スマートフォンでご覧になる方は、ご面倒でも「PC版を表示」するよう設定願います。

 また、このブログでは専門の天気図を多用し、あえて回りくどいコメントをしていますが、難しいと思われた方は飛ばし読みして、理解できる図だけをお読みください(これがブログの良いところ)。
 それでも、普通の天気マークの天気予報だけをチェックするより、ずっと多くの情報が得られる・・・はず??










 1、今日の空模様・・・春の嵐は西から回復。ただ北日本は・・・

 (1)予報のスタートライン・・・今朝の実況

 午前7時過ぎ・・・関東南部ではまだ激しい雨が降っているようですけど、Kasayanの住む長野市は・・・

菅平170418

 ガタガタと窓をたたいた未明の風雨がウソのように、色の濃い青空が広がっています。

 最低気温は12.8℃(06時13分)。
 平年を7℃以上も上回っています。

 そんな今朝の実況ですが・・・

実況170418

 ご存じのように、発達中の低気圧が秋田県沖を北東進していて、低気圧から延びる寒冷前線が東~北日本を通過中。

 全国的に等圧線が混雑し、特に東日本の太平洋側で南西風が強まっていて・・・
 南西風が太平洋の暖かく湿った空気(暖湿気=雨の原料)を運び込むため、前線付近や山岳南西斜面など、上昇気流が強まる場所を中心に雨雲が活発化していることがわかります。

 衛星の水蒸気画像を見ると、寒冷乾燥空気(白くないエリア)を伴った上空の気圧の谷(赤の点線:偏西風の南側への蛇行域)が日本海を北東進中。l

 とすると・・・日本海の低気圧は、上空の気圧の谷にドリブル?されて北海道方面へ。
 北日本は、夜にかけても風雨の強い状態が続くと思われますが、寒冷前線後面に位置する西~東日本は回復に向かうと思われますが・・・

 気になるのは、大陸から南東進中の寒冷渦(寒気を運ぶ偏西風が大きく蛇行し、ついには流れから切り離された寒気の渦)と上空の気圧の谷。
 南東側で2つの低気圧をドリブル?していますから、これらの低気圧によって回復もそこそこに再び下り坂に向かうことが心配されます。

 (2)今日の空模様・・・いったん回復も日本海側は再び下り坂?

 ということで、今日これからの空模様。

 気象庁が普通の天気予報(短期予報・週間予報)作成に用いているGSMモデル(スーパーコンピューターによるシミュレーション)を使って詳しくチェックしていきましょう。

GSM18日170418
(図をクリックすると注釈の書き込みのない図が拡大します)

 まずは上段の図・・・地上の空模様の骨格にあたる上空の気圧配置ですが・・・悪天パワー(地上の低気圧や雨雲を活発にするチカラ)を持った上空の気圧の谷(赤の点線:偏西風の北側への蛇行域)が、沿海州でカットオフ(流れから切り離され渦を巻く)し、動きが遅くなる模様。

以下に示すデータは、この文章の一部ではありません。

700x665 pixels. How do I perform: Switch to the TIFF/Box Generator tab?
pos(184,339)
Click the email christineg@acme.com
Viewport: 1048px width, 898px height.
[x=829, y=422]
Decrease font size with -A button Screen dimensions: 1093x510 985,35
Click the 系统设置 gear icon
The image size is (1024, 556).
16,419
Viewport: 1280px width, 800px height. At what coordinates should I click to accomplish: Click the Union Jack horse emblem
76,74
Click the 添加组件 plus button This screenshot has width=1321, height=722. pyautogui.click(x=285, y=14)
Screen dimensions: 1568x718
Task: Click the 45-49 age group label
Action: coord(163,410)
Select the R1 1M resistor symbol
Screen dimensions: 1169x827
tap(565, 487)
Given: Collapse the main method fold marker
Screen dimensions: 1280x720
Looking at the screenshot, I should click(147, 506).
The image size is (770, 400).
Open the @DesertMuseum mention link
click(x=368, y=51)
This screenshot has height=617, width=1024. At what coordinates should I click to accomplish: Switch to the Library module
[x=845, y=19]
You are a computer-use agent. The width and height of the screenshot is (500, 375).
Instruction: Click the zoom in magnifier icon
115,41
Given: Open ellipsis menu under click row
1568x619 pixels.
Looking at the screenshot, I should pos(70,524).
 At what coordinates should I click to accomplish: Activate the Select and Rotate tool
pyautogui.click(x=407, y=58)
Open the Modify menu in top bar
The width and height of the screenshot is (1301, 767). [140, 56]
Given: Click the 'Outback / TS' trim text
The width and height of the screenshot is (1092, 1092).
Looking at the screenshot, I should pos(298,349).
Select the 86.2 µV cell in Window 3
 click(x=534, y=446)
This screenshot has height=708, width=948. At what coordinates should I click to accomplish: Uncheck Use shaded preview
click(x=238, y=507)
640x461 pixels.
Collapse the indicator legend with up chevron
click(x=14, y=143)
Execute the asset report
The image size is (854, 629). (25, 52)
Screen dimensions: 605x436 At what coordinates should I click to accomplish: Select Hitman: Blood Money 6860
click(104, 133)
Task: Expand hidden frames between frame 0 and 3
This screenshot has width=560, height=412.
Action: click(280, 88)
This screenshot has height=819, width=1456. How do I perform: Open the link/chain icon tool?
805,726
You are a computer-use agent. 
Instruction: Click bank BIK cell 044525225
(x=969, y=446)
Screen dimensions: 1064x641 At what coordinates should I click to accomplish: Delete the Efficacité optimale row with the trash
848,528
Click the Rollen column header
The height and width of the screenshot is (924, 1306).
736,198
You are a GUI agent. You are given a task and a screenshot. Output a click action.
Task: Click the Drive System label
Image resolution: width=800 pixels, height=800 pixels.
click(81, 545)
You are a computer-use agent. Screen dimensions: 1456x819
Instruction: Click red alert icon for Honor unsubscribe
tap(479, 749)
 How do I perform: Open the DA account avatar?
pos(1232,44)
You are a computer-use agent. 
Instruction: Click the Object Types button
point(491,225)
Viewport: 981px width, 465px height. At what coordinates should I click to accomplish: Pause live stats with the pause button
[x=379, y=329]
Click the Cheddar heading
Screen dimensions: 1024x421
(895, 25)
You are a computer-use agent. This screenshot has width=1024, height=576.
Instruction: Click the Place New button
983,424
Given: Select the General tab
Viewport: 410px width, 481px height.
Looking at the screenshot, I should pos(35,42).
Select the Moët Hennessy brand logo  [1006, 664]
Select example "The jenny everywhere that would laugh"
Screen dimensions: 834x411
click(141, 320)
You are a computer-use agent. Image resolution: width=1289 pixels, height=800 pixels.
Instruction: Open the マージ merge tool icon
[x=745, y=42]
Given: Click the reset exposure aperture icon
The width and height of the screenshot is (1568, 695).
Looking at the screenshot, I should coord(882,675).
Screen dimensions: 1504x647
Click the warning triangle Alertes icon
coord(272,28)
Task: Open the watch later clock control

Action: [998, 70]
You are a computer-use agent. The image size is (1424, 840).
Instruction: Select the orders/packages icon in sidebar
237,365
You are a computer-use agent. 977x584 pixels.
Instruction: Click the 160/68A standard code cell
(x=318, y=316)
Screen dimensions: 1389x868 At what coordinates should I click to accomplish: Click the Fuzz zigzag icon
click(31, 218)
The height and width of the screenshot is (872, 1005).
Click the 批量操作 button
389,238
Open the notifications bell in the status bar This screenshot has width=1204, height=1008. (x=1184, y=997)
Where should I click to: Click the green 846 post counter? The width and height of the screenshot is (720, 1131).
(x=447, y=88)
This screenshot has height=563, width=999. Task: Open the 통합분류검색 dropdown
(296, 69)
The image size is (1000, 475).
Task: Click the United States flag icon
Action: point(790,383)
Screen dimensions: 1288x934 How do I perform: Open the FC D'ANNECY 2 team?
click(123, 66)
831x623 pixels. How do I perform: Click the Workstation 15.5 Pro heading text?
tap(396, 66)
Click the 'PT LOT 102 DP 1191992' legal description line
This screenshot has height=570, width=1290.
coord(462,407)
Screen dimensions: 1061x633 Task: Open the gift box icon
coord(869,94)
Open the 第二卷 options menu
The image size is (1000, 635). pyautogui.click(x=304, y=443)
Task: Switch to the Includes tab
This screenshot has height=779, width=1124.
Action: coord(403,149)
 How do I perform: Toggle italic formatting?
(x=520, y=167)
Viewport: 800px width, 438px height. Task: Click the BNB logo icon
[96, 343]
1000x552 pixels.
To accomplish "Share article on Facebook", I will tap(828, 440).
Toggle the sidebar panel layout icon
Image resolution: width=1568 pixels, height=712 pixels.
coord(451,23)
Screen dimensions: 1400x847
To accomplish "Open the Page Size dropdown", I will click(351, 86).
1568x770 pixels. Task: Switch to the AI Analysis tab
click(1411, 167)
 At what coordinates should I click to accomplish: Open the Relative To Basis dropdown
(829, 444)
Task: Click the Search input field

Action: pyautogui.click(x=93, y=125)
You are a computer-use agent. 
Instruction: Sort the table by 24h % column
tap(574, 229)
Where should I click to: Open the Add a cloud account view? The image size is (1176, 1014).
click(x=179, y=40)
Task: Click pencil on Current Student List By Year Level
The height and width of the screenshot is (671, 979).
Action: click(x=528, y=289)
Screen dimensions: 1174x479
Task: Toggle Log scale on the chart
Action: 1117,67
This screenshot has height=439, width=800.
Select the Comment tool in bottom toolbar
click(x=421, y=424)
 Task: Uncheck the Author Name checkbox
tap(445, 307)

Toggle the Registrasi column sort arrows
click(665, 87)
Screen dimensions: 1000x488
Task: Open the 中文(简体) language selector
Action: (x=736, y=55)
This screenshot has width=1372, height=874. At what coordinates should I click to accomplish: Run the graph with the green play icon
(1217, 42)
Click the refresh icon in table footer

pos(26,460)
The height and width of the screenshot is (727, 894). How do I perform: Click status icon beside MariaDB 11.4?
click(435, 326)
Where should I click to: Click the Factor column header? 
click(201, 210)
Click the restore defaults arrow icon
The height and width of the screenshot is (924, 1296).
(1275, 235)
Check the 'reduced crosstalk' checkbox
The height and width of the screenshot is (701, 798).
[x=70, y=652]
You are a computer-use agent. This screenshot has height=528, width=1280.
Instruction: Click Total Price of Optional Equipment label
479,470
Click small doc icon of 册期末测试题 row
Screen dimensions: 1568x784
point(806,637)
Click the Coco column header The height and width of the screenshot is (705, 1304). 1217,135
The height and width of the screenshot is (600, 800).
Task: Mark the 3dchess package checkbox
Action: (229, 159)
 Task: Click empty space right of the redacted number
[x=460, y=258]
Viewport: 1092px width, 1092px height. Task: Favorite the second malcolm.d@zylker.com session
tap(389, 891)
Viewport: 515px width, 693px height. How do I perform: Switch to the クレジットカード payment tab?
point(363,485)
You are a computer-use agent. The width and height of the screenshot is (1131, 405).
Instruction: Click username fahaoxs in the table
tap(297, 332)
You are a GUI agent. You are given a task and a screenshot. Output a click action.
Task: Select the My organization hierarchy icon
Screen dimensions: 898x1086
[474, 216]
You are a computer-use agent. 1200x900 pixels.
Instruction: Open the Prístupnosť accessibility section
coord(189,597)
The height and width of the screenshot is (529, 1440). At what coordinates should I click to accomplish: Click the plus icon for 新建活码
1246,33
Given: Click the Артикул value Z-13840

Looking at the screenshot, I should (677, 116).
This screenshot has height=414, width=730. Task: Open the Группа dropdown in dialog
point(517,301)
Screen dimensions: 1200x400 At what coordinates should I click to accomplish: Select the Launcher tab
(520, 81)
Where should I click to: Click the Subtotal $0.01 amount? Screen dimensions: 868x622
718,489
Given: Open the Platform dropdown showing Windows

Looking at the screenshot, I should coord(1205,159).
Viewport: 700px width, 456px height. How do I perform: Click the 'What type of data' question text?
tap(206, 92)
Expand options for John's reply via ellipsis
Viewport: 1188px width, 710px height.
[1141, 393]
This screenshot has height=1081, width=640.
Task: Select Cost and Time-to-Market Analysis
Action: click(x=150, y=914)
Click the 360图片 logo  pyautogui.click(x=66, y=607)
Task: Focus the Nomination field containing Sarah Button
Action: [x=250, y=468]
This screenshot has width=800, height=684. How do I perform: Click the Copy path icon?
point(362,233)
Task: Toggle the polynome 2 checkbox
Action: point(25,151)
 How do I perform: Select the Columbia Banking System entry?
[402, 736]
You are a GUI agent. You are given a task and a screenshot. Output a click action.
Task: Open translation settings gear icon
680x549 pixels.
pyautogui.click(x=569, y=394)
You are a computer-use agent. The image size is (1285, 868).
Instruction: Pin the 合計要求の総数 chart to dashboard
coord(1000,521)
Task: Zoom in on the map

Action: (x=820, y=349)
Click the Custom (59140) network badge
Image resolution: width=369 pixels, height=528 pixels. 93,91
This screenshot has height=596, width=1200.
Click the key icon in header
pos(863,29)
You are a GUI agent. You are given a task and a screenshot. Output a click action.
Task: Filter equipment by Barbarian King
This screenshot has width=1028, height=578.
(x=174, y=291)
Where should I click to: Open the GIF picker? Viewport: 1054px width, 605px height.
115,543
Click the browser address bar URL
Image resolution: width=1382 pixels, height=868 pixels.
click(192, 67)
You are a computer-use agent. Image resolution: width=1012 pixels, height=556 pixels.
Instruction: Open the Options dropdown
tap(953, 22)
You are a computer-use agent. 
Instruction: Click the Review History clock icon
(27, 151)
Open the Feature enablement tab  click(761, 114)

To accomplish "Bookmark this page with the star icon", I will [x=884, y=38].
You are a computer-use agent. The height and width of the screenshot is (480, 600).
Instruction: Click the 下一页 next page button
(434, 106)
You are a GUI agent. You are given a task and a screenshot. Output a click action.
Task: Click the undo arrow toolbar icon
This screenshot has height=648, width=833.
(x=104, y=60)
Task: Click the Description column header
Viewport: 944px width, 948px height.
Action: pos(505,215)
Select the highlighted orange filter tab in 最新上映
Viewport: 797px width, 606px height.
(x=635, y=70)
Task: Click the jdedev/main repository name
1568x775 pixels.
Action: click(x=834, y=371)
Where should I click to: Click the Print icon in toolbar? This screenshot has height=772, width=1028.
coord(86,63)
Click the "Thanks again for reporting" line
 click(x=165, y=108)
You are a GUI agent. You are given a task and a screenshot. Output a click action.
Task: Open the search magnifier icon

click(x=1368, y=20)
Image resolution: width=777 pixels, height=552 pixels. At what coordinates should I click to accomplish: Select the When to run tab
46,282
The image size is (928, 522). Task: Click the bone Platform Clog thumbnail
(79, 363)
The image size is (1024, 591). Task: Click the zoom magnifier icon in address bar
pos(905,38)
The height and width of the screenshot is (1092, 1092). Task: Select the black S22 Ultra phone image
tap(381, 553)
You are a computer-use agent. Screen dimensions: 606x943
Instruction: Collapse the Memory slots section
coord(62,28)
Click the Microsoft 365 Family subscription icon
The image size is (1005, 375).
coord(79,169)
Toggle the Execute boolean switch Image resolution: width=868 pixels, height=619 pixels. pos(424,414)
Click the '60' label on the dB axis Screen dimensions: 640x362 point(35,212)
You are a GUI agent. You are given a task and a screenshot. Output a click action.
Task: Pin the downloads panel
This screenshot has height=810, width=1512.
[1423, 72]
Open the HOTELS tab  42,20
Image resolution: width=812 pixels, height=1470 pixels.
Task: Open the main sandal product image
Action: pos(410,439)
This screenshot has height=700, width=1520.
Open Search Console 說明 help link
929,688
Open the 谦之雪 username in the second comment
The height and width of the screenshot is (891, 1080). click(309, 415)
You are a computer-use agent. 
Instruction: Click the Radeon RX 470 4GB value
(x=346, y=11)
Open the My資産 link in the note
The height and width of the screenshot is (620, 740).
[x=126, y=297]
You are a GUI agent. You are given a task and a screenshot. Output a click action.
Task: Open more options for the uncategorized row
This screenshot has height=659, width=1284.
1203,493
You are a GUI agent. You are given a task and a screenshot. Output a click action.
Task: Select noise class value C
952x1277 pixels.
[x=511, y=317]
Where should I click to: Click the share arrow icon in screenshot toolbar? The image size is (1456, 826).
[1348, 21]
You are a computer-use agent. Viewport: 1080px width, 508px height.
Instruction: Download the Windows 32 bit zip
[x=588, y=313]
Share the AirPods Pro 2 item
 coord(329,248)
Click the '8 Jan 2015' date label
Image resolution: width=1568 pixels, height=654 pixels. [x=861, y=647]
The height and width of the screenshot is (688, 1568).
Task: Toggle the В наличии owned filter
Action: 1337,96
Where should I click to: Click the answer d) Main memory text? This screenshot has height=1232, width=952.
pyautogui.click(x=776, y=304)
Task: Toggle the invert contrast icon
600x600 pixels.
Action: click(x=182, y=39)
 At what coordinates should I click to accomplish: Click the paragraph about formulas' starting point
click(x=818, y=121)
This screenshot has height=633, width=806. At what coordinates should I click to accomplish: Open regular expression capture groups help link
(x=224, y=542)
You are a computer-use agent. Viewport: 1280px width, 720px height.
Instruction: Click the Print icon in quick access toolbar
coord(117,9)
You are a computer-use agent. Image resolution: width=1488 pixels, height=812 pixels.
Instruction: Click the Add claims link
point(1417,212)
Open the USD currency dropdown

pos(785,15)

 このカットオフロー(切離し低気圧)を軸に、上空の気圧の谷が偏西風強風帯(水色の矢印)に沿って、-20℃以下の寒気を伴いながら北東進することが予想されています。

 このため地上では・・・下段の図・・・日本海の低気圧は、上空のカットオフローに取り込まれて発達のピークを迎え(閉塞過程に入り)、弱まりながら道北へ。
 一方、道東の閉塞点付近で別の低気圧が発生し、全体としては等圧線が混雑した発達した低気圧というカタチを保ちながら北海道の東に抜けることが予想されています。

 このため、北日本は今夜にかけても強風が続くものの、日本海の低気圧から延びる寒冷前線は午前中にも東海上に抜け、西日本や東日本の太平洋側は回復してくる模様。
 北海道の低気圧に吹き込む南風の影響で(地形の影響を受けにくい上空約1500m)10℃以上の暖気の流入が続き、太平洋側やフェーン現象が発生しやすい山岳風下の地域を中心に高温になると思われます。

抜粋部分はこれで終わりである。